This past week has seen a lot of chatter both online and offline about the passing of the Stop Online Piracy Act (SOPA) also called the E-Parasite Act or the Worst Piece of Internet Legislation ever. For those of you who are not familiar with SOPA, the passing of this bill has been said to destroy the internet as we know it today. If passed, SOPA would allow the U.S. Department of Justice as well as copyright holders, to seek court orders against websites suspected of enabling or facilitating copyright infringement. So, as an example, sharing and/or streaming a video containing copyrighted background music, film clips, clips from last night’s game, or even posting a video of your kid singing a cover song could now be considered a felony with a potential 5 years sentence if guilty. Websites who facilitate the sharing of copyrighted content (basically every single social networking site out there today) could be blocked or taken down. Once a court order has been issued, the U.S. Attorney-General could then ban ISPs from displaying links to the blocked sites.
The ramifications of the passing of the SOPA bill are speculated to be catastrophic for normal internet use and to become the end of e-commerce. A website operator could face blocked US web traffic, blocked ad-revenue, and blocked search traffic. Due to a riskier legal climate, venture capitalists stopping funding, and the blockage of open-source software projects, fewer startup companies will be launched and that translates into a loss of jobs and GDP decline. David Sohn, senior policy counsel at the Center for Democracy and Technology stated “it would force pervasive scrutiny and surveillance of Internet users’ online activities. It would chill the growth of social media and conscript every online platform into a new role as content police.”
Who’s against it
As it is to be expected, social media giants have already expressed their discontent and companies like Google, Yahoo!, Facebook, Twitter and others presented an open letter to congressional sponsors of the bill. More companies have also protested the ‘censorship’ by tweaking the design of their main pages and encouraged users to speak out against the Stop Online Piracy Act.

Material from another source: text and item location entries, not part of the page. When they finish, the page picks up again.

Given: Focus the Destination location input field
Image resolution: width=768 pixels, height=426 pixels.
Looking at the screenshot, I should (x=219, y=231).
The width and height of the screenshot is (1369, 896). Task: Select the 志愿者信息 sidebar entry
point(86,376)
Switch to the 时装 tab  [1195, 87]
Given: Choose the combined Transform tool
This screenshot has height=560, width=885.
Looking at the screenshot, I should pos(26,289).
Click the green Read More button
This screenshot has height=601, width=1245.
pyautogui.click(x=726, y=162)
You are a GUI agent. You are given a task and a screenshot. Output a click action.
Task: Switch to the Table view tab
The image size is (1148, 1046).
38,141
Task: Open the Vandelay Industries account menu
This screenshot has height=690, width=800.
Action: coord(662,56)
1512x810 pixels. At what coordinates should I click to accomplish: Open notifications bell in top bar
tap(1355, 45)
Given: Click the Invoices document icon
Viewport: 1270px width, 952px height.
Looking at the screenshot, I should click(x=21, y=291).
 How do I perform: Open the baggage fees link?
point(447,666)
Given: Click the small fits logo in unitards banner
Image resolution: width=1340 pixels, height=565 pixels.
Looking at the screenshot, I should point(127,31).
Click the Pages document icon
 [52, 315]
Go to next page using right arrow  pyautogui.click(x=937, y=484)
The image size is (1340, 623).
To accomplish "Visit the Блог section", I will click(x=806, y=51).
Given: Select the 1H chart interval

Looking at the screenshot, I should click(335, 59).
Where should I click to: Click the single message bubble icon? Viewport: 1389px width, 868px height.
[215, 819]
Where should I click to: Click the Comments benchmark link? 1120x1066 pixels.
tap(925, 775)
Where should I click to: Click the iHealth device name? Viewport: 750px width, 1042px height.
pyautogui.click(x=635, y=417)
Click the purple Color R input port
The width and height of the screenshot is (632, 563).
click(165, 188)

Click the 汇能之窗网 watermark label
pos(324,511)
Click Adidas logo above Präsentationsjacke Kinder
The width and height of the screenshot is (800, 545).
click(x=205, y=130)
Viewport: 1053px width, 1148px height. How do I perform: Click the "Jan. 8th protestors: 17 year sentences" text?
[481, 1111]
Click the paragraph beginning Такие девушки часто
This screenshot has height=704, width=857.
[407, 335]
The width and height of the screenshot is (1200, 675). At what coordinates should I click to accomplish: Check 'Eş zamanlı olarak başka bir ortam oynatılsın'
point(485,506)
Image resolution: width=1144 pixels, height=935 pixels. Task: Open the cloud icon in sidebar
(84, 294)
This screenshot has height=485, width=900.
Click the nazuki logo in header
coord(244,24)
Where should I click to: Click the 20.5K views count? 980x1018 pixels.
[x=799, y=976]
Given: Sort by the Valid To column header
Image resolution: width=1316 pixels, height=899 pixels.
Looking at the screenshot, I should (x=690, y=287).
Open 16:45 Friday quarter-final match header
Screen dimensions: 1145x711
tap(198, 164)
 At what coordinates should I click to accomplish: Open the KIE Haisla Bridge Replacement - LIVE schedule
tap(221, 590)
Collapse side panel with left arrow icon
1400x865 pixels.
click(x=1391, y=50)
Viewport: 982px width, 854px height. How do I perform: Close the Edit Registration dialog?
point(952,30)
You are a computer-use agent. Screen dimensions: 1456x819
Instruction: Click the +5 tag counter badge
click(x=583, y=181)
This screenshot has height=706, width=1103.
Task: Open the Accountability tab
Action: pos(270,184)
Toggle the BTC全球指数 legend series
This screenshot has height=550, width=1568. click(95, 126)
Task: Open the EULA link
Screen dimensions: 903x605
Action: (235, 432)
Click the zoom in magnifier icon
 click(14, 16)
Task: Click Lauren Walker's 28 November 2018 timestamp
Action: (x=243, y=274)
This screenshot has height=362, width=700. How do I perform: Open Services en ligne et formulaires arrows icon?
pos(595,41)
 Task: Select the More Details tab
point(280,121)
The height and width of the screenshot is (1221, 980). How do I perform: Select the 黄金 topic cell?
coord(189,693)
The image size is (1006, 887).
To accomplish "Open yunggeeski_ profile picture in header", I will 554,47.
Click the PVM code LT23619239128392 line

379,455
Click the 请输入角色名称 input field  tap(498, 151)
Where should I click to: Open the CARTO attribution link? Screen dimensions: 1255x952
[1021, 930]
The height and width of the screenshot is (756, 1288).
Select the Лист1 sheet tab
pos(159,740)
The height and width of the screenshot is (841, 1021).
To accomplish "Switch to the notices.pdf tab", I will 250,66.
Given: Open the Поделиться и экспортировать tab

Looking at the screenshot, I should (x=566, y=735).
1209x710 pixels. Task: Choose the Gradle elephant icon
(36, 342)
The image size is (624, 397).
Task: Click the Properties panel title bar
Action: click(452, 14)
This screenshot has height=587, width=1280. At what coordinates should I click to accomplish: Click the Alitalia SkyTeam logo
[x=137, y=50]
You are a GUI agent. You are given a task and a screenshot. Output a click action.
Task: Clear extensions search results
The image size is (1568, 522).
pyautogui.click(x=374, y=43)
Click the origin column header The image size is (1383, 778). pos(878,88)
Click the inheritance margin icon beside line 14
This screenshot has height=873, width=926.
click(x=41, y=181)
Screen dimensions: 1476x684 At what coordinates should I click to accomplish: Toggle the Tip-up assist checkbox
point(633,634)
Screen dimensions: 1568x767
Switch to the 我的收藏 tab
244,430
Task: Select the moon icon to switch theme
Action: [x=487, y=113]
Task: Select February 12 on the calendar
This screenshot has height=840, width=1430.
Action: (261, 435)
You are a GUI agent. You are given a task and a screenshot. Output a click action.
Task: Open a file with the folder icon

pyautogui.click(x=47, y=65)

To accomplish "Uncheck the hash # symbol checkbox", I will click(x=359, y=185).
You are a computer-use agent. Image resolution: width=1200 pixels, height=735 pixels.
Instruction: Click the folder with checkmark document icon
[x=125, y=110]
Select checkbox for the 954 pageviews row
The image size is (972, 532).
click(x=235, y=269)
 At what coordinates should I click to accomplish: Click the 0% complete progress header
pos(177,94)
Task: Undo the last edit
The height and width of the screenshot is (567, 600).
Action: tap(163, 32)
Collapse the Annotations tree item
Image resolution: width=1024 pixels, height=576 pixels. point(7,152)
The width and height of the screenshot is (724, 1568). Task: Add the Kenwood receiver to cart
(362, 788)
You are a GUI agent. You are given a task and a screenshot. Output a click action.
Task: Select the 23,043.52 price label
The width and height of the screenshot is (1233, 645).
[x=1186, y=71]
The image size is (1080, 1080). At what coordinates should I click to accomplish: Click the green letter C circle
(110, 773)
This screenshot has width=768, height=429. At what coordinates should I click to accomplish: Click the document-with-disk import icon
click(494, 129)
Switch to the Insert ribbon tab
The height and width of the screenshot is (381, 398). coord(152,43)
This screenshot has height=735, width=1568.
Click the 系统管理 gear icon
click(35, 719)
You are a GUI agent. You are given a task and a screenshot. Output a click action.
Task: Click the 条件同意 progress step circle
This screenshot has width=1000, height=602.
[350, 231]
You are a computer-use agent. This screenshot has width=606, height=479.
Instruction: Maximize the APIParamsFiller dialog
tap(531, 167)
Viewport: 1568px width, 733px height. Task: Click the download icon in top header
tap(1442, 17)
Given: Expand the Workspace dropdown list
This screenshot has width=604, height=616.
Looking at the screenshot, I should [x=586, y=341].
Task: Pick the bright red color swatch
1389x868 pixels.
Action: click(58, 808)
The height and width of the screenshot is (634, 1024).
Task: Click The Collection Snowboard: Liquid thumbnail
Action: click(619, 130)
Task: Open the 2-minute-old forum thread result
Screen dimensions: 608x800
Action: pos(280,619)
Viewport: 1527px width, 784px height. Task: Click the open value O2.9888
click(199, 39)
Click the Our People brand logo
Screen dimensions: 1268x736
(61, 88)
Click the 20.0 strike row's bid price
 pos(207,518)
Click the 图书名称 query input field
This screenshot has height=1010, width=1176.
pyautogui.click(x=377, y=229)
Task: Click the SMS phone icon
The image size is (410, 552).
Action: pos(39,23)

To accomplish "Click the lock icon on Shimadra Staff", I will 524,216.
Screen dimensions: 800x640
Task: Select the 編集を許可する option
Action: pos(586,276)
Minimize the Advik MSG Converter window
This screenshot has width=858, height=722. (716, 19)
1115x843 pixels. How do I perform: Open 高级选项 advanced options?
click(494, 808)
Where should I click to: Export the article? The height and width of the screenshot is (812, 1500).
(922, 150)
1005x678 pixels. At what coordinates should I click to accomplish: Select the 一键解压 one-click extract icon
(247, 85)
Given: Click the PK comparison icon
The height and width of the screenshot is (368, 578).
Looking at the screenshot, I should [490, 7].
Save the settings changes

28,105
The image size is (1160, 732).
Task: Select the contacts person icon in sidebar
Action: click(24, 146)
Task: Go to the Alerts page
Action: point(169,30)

The Library Copyright Alliance and the American Library Association are also against the passing of this bill as they rely on Creative Commons Licenses and ‘a series of established, community-led open collaboration processes to ensure that its information and media are a part of free culture’.
Who’s supporting it
Organizations and industries that rely on copyright protection have immediately enlisted themselves in support of SOPA, these include the Motion Picture Association of America, the Recording Industry Association of America, the American Federation of Musicians and Screen Actors Guild, Comcast, NBC Universal, Viacom, U.S. Chamber of Commerce, as well as various unions in the cable, movie, and music industries. There have also been retractors; the Business Software Alliance initially backed up the SOPA bill but has recently withdrawn its support, with their CEO Robert Holleyman citing that “Valid and important questions have been raised about the bill. It is intended to get at the worst of the worst offenders. As it now stands, however, it could sweep in more than just truly egregious actors”.
Defenders of the bill; however, are saying that without a bill like SOPA, copyright will cease to exist. This is their opportunity to stop online piracy and counterfeiting once and for all. They are trying to combat the unregulated theft of U.S. copyrighted content by shady foreign sites and they insist that the law will mainly fight offshore sites; however, some U.S. based sites may be targeted as well.
An analysis by MapLight.org decided to follow the money and uncovered that supporters of SOPA have given 4.5 times as much money to members of Congress than those opposing the bill.
Companies opposing the bill have declared that SOPA will tamper with the DNS (Domain Name System) as a means to limit access to online content who they think infringes on copyright – you would only be able to access the site through its ISP. It will have a negative impact on the Internet Security Protocol (DNSSEC), diminishing its standing and significance. Adam Thierer, senior research at the Mercatus Center complained that “The techno-ignorance of Congress was on full display. Member after member admitted that they really didn’t have any idea what impact SOPA’s regulatory provisions would have on the DNS, online security, or much of anything else”.
The bill has also come under fire as being the result of powerful lobbyists (mostly Hollywood and the music industry) peer-pressuring Congress into stopping online piracy so they can retain earnings lost since the beginning of internet sharing.
What’s it to you?
The SOPA bill was first introduced on October 25, 2011 and it has seen a primary hearing in the House Judiciary Committee on Nov 16th. If history is of any reference, the bill has a high likelihood of passage as it is backed by influential and resourceful corporate interests.
Are you currently exercising a Social Media campaign? Are you on Facebook, Twitter, LinkedIn? Are your employees sharing content through these sites? Either way you will be liable if any copyrighted material gets disseminated right under your nose.Current Social Media policies will need to be reviewed and strictly reinforced. You entire infrastructure will have to be adapted for a completely different way of doing business online, as you will be exposed to new and uncertain liabilities, private rights of action, and technology mandates that would require a more detailed and invasive monitoring of websites.
Several valid concerns have been raised by both supporters and opposition. These concerns will have to be discussed in depth before the bill moves on to the next stage.